Requirement -> Starting at the line that contains "You are a computer-use agent." and ending at the final line of the entries below, write out each line exactly as it appears, but omit the pictures.

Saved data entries
__________

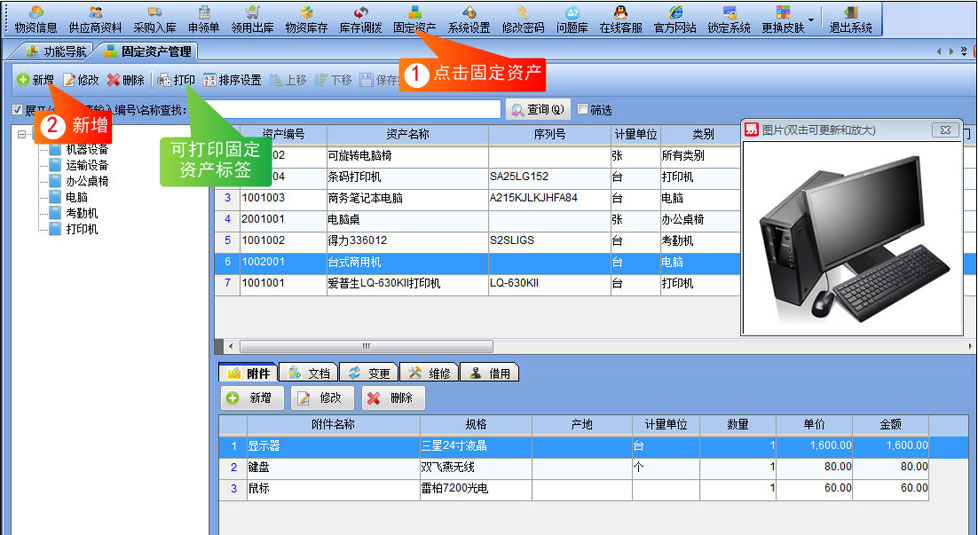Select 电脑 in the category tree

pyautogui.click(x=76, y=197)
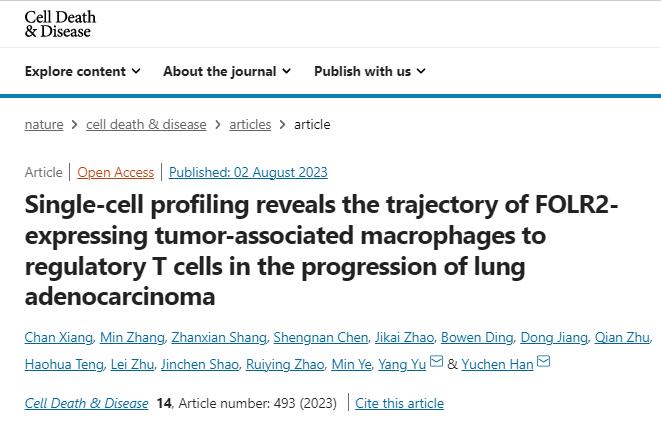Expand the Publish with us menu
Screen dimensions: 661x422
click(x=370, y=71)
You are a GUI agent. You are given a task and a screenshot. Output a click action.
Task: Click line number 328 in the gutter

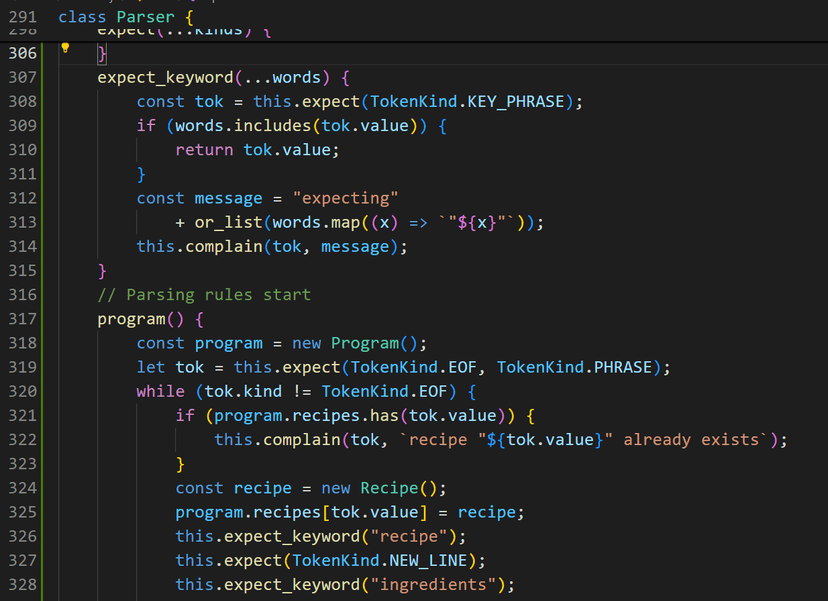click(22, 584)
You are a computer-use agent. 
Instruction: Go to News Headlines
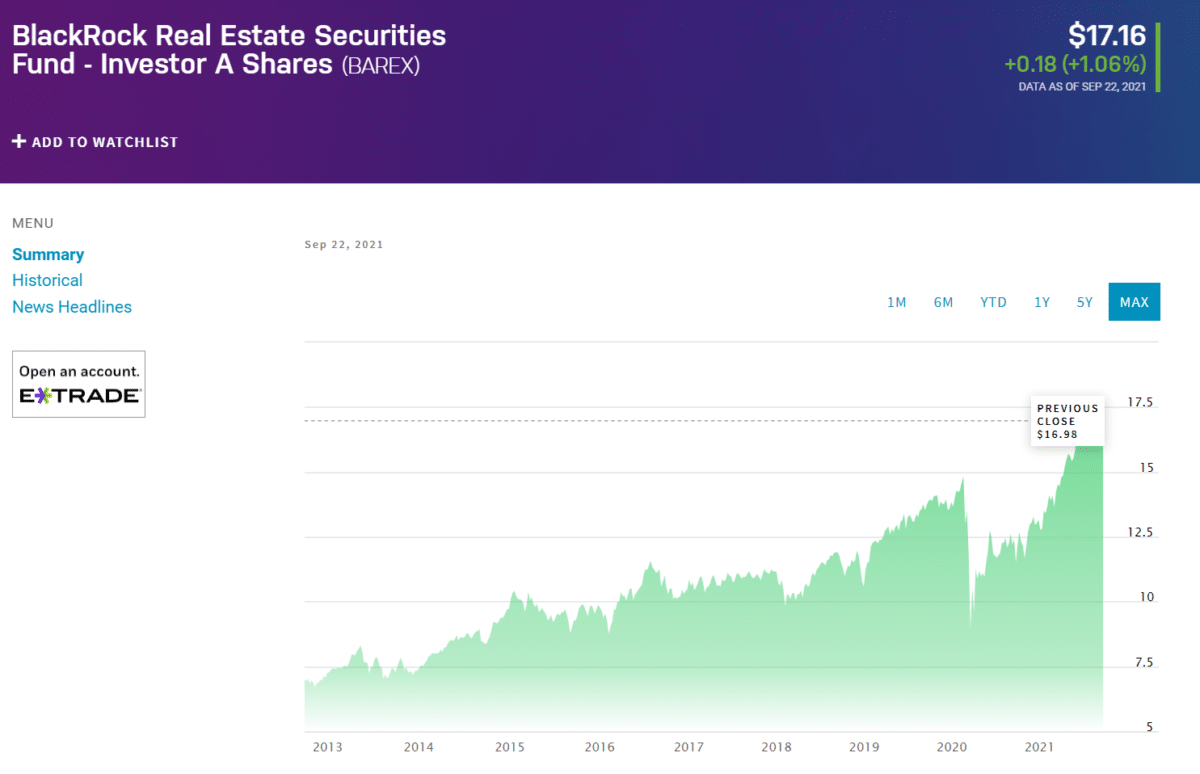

__________

Expected output ->
You are a computer-use agent. 
Instruction: Go to News Headlines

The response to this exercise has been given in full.